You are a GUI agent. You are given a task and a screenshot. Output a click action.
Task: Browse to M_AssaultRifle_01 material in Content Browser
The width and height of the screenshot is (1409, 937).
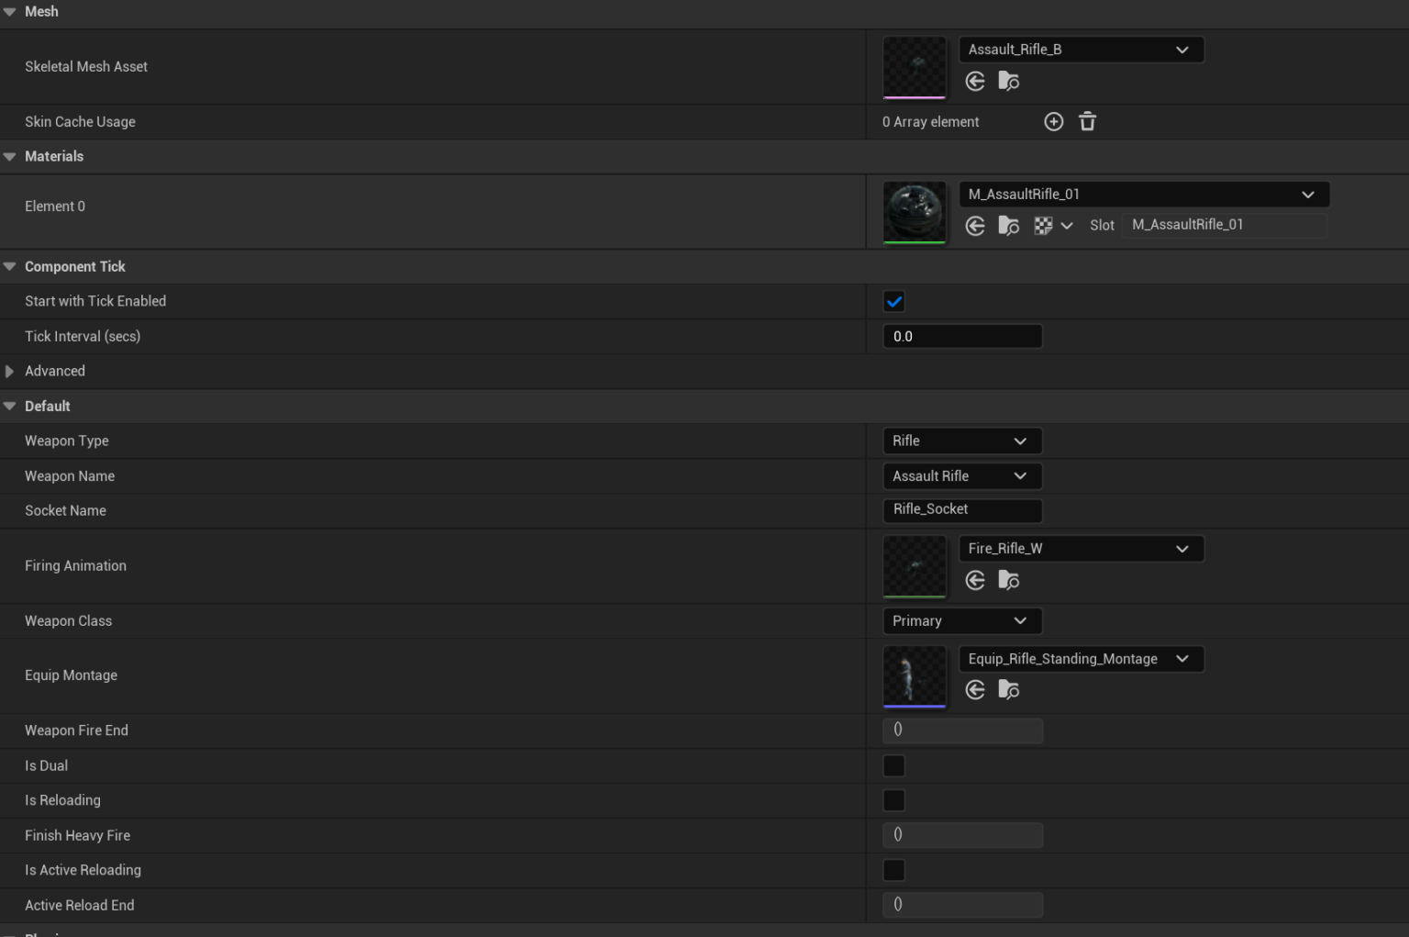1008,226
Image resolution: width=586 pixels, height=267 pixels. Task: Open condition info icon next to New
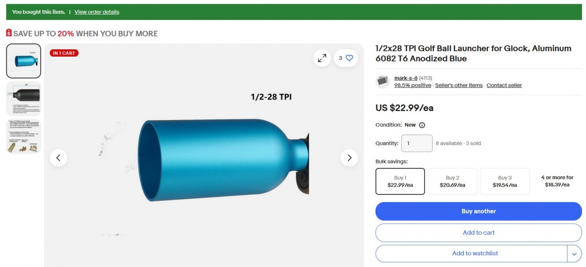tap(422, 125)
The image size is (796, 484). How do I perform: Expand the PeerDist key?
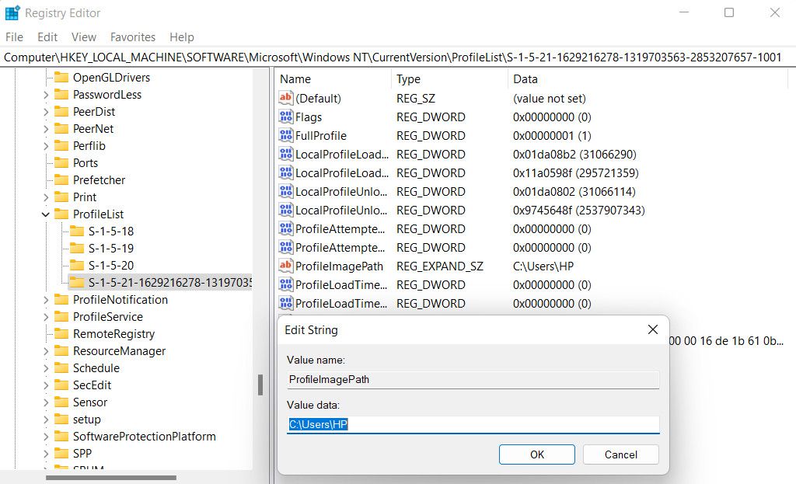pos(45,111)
------------------------------
▸ **Prompt**
Please repeat the rows above with each "screenshot" swapped for "screen capture" and nothing else changed. Leave the pictures out of your answer.

▸ **Answer to the problem**
You are a GUI agent. You are given a task and a screen capture. Output a click action.
Task: Browse to M_AssaultRifle_01 material in Content Browser
The width and height of the screen capture is (1409, 937).
1008,226
Image resolution: width=586 pixels, height=267 pixels. Task: Open condition info icon next to New
tap(422, 125)
The image size is (796, 484). How do I perform: Expand the PeerDist key?
pos(45,111)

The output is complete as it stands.